### Directions
Format all of the entries below as a numbered list, omitting any blank lines.

[Data items]
------------

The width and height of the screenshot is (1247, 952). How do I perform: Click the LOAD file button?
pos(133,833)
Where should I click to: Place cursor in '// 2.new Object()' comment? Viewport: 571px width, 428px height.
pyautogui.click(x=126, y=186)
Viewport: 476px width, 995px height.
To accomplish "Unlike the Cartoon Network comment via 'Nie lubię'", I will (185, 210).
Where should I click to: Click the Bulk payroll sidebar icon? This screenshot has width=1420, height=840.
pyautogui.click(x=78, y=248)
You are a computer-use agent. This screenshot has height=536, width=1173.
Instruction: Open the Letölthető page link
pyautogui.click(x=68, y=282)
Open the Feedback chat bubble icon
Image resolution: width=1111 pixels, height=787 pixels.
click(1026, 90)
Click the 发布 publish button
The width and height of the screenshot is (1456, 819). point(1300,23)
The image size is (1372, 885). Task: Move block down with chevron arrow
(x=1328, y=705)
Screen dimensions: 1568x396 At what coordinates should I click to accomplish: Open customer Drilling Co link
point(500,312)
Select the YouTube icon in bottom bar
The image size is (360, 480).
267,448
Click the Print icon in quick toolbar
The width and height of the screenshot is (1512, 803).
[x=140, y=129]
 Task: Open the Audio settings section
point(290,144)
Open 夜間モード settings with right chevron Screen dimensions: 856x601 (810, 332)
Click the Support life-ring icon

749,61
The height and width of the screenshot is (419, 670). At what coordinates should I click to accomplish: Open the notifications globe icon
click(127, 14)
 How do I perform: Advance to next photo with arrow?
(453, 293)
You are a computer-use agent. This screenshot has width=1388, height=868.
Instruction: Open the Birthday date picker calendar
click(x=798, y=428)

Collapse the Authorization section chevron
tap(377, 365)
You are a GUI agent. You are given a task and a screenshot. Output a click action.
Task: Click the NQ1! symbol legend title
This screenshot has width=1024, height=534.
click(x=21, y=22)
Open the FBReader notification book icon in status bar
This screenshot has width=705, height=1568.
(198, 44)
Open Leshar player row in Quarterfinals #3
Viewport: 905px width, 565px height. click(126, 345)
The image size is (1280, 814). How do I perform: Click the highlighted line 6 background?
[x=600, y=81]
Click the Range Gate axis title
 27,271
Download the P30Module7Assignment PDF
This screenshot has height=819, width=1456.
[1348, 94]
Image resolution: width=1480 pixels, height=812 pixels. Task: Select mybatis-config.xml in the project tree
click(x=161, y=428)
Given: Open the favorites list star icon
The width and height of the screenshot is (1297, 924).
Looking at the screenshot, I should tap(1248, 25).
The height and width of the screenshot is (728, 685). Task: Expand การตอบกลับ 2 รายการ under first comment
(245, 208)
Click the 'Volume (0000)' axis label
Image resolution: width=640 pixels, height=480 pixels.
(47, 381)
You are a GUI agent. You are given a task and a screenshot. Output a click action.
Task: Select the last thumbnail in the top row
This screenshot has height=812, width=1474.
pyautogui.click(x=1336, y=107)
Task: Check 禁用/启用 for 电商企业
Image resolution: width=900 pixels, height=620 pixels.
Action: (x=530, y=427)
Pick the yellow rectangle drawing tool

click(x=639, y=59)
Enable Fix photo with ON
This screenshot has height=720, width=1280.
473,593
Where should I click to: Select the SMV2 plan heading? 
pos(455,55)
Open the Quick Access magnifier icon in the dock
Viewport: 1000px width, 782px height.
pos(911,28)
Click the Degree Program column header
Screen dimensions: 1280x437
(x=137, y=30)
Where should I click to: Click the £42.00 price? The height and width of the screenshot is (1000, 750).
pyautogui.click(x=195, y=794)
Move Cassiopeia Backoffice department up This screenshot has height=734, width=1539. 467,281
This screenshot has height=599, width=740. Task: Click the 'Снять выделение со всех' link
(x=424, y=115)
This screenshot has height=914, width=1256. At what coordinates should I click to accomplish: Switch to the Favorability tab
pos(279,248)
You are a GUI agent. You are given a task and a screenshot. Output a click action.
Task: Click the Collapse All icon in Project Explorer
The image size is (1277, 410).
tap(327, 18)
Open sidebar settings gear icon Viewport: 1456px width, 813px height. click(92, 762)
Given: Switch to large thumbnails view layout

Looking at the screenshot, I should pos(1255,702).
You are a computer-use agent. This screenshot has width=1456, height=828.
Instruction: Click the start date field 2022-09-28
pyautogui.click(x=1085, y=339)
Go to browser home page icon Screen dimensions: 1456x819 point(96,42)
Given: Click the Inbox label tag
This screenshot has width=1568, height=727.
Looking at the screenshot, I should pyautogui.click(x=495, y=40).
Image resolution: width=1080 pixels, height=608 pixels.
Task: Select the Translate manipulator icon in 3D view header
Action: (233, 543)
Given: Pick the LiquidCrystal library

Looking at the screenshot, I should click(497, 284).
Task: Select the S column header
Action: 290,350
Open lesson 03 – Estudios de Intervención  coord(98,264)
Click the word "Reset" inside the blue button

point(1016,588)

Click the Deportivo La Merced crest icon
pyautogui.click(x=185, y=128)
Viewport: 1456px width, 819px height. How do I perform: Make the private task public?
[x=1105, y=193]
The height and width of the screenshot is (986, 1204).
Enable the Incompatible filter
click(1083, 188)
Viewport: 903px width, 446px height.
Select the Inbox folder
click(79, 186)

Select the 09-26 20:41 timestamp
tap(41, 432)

------------

### Full output
1. The width and height of the screenshot is (1247, 952). How do I perform: Click the LOAD file button?
2. pos(133,833)
3. Where should I click to: Place cursor in '// 2.new Object()' comment? Viewport: 571px width, 428px height.
4. pyautogui.click(x=126, y=186)
5. Viewport: 476px width, 995px height.
6. To accomplish "Unlike the Cartoon Network comment via 'Nie lubię'", I will (185, 210).
7. Where should I click to: Click the Bulk payroll sidebar icon? This screenshot has width=1420, height=840.
8. pyautogui.click(x=78, y=248)
9. You are a computer-use agent. This screenshot has height=536, width=1173.
10. Instruction: Open the Letölthető page link
11. pyautogui.click(x=68, y=282)
12. Open the Feedback chat bubble icon
13. Image resolution: width=1111 pixels, height=787 pixels.
14. click(1026, 90)
15. Click the 发布 publish button
16. The width and height of the screenshot is (1456, 819). point(1300,23)
17. The image size is (1372, 885). Task: Move block down with chevron arrow
18. (x=1328, y=705)
19. Screen dimensions: 1568x396 At what coordinates should I click to accomplish: Open customer Drilling Co link
20. point(500,312)
21. Select the YouTube icon in bottom bar
22. The image size is (360, 480).
23. 267,448
24. Click the Print icon in quick toolbar
25. The width and height of the screenshot is (1512, 803).
26. [x=140, y=129]
27.  Task: Open the Audio settings section
28. point(290,144)
29. Open 夜間モード settings with right chevron Screen dimensions: 856x601 (810, 332)
30. Click the Support life-ring icon
31. 749,61
32. The height and width of the screenshot is (419, 670). At what coordinates should I click to accomplish: Open the notifications globe icon
33. click(127, 14)
34.  How do I perform: Advance to next photo with arrow?
35. (453, 293)
36. You are a computer-use agent. This screenshot has width=1388, height=868.
37. Instruction: Open the Birthday date picker calendar
38. click(x=798, y=428)
39. Collapse the Authorization section chevron
40. tap(377, 365)
41. You are a GUI agent. You are given a task and a screenshot. Output a click action.
42. Task: Click the NQ1! symbol legend title
43. This screenshot has width=1024, height=534.
44. click(x=21, y=22)
45. Open the FBReader notification book icon in status bar
46. This screenshot has width=705, height=1568.
47. (198, 44)
48. Open Leshar player row in Quarterfinals #3
49. Viewport: 905px width, 565px height. click(126, 345)
50. The image size is (1280, 814). How do I perform: Click the highlighted line 6 background?
51. [x=600, y=81]
52. Click the Range Gate axis title
53.  27,271
54. Download the P30Module7Assignment PDF
55. This screenshot has height=819, width=1456.
56. [1348, 94]
57. Image resolution: width=1480 pixels, height=812 pixels. Task: Select mybatis-config.xml in the project tree
58. click(x=161, y=428)
59. Given: Open the favorites list star icon
60. The width and height of the screenshot is (1297, 924).
61. Looking at the screenshot, I should tap(1248, 25).
62. The height and width of the screenshot is (728, 685). Task: Expand การตอบกลับ 2 รายการ under first comment
63. (245, 208)
64. Click the 'Volume (0000)' axis label
65. Image resolution: width=640 pixels, height=480 pixels.
66. (47, 381)
67. You are a GUI agent. You are given a task and a screenshot. Output a click action.
68. Task: Select the last thumbnail in the top row
69. This screenshot has height=812, width=1474.
70. pyautogui.click(x=1336, y=107)
71. Task: Check 禁用/启用 for 电商企业
72. Image resolution: width=900 pixels, height=620 pixels.
73. Action: (x=530, y=427)
74. Pick the yellow rectangle drawing tool
75. click(x=639, y=59)
76. Enable Fix photo with ON
77. This screenshot has height=720, width=1280.
78. 473,593
79. Where should I click to: Select the SMV2 plan heading? 
80. pos(455,55)
81. Open the Quick Access magnifier icon in the dock
82. Viewport: 1000px width, 782px height.
83. pos(911,28)
84. Click the Degree Program column header
85. Screen dimensions: 1280x437
86. (x=137, y=30)
87. Where should I click to: Click the £42.00 price? The height and width of the screenshot is (1000, 750).
88. pyautogui.click(x=195, y=794)
89. Move Cassiopeia Backoffice department up This screenshot has height=734, width=1539. 467,281
90. This screenshot has height=599, width=740. Task: Click the 'Снять выделение со всех' link
91. (x=424, y=115)
92. This screenshot has height=914, width=1256. At what coordinates should I click to accomplish: Switch to the Favorability tab
93. pos(279,248)
94. You are a GUI agent. You are given a task and a screenshot. Output a click action.
95. Task: Click the Collapse All icon in Project Explorer
96. The image size is (1277, 410).
97. tap(327, 18)
98. Open sidebar settings gear icon Viewport: 1456px width, 813px height. click(92, 762)
99. Given: Switch to large thumbnails view layout
100. Looking at the screenshot, I should pos(1255,702).
101. You are a computer-use agent. This screenshot has width=1456, height=828.
102. Instruction: Click the start date field 2022-09-28
103. pyautogui.click(x=1085, y=339)
104. Go to browser home page icon Screen dimensions: 1456x819 point(96,42)
105. Given: Click the Inbox label tag
106. This screenshot has width=1568, height=727.
107. Looking at the screenshot, I should pyautogui.click(x=495, y=40).
108. Image resolution: width=1080 pixels, height=608 pixels.
109. Task: Select the Translate manipulator icon in 3D view header
110. Action: (233, 543)
111. Given: Pick the LiquidCrystal library
112. Looking at the screenshot, I should click(497, 284).
113. Task: Select the S column header
114. Action: 290,350
115. Open lesson 03 – Estudios de Intervención  coord(98,264)
116. Click the word "Reset" inside the blue button
117. point(1016,588)
118. Click the Deportivo La Merced crest icon
119. pyautogui.click(x=185, y=128)
120. Viewport: 1456px width, 819px height. How do I perform: Make the private task public?
121. [x=1105, y=193]
122. The height and width of the screenshot is (986, 1204).
123. Enable the Incompatible filter
124. click(1083, 188)
125. Viewport: 903px width, 446px height.
126. Select the Inbox folder
127. click(79, 186)
128. Select the 09-26 20:41 timestamp
129. tap(41, 432)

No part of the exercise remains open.